What the exercise asks: Find all the lines in the entries below that hold the word "table" and copy them.

Extracted data:
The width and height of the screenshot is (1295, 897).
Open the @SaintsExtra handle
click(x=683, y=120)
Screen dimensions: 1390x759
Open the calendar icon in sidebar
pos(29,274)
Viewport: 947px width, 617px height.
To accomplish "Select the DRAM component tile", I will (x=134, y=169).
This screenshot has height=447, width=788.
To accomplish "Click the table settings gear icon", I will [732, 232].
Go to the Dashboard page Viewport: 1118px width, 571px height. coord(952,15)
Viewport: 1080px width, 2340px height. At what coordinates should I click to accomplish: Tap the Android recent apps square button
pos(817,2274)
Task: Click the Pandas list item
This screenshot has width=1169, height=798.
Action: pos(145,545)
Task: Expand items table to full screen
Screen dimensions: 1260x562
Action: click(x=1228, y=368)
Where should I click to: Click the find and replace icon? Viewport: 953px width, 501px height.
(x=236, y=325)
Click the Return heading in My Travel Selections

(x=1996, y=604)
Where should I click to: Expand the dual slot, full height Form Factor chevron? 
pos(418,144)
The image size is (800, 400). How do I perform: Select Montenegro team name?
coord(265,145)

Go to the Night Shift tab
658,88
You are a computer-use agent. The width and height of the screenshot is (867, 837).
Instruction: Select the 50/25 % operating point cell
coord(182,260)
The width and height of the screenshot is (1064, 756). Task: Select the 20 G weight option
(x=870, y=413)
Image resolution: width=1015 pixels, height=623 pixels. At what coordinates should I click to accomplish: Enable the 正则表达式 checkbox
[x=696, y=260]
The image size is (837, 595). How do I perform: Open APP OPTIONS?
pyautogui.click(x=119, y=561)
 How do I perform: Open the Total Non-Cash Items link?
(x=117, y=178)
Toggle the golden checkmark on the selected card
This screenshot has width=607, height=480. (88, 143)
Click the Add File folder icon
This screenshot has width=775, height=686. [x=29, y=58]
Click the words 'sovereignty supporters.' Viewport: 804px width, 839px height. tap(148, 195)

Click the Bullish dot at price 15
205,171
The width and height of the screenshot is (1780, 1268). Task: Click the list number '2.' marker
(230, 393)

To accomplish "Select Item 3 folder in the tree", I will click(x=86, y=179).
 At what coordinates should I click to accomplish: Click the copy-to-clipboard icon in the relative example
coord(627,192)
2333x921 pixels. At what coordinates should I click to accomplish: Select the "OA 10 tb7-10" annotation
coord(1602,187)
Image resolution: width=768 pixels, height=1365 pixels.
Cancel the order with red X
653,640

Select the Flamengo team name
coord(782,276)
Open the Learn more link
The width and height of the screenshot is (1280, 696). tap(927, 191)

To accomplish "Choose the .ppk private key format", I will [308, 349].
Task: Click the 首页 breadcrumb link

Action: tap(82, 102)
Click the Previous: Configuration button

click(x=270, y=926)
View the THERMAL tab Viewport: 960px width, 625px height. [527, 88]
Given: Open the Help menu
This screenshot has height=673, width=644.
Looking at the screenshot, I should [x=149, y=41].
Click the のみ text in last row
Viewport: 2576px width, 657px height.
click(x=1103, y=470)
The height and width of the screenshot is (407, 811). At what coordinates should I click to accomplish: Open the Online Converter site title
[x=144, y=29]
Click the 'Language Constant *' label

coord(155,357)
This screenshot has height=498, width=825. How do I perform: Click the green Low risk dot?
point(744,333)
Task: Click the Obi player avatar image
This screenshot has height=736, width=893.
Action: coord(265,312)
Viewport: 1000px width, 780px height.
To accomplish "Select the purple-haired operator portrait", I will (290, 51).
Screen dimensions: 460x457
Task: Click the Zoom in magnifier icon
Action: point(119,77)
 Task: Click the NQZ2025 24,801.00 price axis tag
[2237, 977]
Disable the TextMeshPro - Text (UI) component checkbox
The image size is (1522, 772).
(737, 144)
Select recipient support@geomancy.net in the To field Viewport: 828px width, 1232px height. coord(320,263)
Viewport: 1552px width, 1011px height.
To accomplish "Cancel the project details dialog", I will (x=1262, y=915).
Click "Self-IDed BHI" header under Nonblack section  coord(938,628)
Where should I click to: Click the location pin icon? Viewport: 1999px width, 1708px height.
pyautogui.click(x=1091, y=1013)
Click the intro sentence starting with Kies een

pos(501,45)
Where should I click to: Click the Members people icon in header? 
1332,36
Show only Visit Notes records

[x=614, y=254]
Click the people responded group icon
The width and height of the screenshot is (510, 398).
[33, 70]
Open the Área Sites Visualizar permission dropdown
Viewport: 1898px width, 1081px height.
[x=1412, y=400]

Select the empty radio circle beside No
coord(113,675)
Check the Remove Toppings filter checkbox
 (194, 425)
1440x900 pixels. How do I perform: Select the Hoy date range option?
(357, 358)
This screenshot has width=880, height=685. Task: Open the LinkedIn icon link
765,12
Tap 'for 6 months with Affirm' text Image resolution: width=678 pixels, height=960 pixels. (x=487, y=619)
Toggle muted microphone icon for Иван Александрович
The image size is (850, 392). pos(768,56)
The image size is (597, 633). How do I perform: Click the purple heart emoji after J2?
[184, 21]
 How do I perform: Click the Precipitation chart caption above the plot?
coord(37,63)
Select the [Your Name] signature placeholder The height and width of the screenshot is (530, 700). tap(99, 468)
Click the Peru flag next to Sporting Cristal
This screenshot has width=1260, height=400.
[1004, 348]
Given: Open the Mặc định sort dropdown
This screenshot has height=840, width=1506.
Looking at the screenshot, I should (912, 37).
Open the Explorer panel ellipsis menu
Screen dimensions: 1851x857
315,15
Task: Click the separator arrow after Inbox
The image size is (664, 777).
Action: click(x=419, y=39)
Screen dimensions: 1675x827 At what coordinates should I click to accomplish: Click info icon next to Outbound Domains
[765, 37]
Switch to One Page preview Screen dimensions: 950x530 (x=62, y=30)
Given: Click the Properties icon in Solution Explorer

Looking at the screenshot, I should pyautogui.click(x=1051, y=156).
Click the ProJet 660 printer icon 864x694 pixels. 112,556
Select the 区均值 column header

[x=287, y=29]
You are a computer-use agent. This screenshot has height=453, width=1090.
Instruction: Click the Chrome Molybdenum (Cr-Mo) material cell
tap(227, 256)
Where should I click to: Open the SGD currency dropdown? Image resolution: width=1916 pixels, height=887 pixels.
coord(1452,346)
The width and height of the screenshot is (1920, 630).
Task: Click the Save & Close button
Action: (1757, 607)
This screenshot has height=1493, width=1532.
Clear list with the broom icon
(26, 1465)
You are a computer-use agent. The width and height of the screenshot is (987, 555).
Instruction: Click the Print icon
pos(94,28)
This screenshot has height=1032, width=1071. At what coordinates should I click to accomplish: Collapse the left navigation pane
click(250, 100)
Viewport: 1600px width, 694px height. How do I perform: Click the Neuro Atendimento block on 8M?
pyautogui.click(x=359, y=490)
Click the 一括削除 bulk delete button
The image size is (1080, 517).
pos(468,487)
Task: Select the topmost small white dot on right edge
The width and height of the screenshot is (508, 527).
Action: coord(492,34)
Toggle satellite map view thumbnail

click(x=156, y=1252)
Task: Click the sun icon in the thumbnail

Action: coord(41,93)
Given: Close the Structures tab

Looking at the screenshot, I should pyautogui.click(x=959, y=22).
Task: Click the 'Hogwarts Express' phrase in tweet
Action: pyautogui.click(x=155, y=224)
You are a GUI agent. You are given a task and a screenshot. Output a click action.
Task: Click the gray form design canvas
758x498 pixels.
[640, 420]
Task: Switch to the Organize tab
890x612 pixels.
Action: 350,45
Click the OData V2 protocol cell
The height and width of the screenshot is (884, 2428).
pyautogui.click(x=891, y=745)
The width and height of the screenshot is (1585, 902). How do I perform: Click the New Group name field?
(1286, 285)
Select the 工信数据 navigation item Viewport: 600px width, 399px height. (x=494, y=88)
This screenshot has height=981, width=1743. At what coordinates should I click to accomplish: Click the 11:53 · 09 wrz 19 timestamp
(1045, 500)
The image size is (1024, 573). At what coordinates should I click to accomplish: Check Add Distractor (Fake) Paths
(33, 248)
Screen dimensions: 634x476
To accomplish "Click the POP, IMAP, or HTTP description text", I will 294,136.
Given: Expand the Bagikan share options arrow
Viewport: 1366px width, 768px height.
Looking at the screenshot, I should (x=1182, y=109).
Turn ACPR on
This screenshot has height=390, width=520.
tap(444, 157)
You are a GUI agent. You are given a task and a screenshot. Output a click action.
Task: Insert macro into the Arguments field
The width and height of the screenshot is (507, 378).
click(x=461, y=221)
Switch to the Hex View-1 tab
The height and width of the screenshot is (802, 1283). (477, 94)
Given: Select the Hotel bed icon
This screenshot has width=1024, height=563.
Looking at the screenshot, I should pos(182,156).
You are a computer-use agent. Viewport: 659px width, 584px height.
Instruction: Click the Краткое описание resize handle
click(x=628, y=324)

Result of the exercise:
To accomplish "Click the table settings gear icon", I will [732, 232].
Task: Expand items table to full screen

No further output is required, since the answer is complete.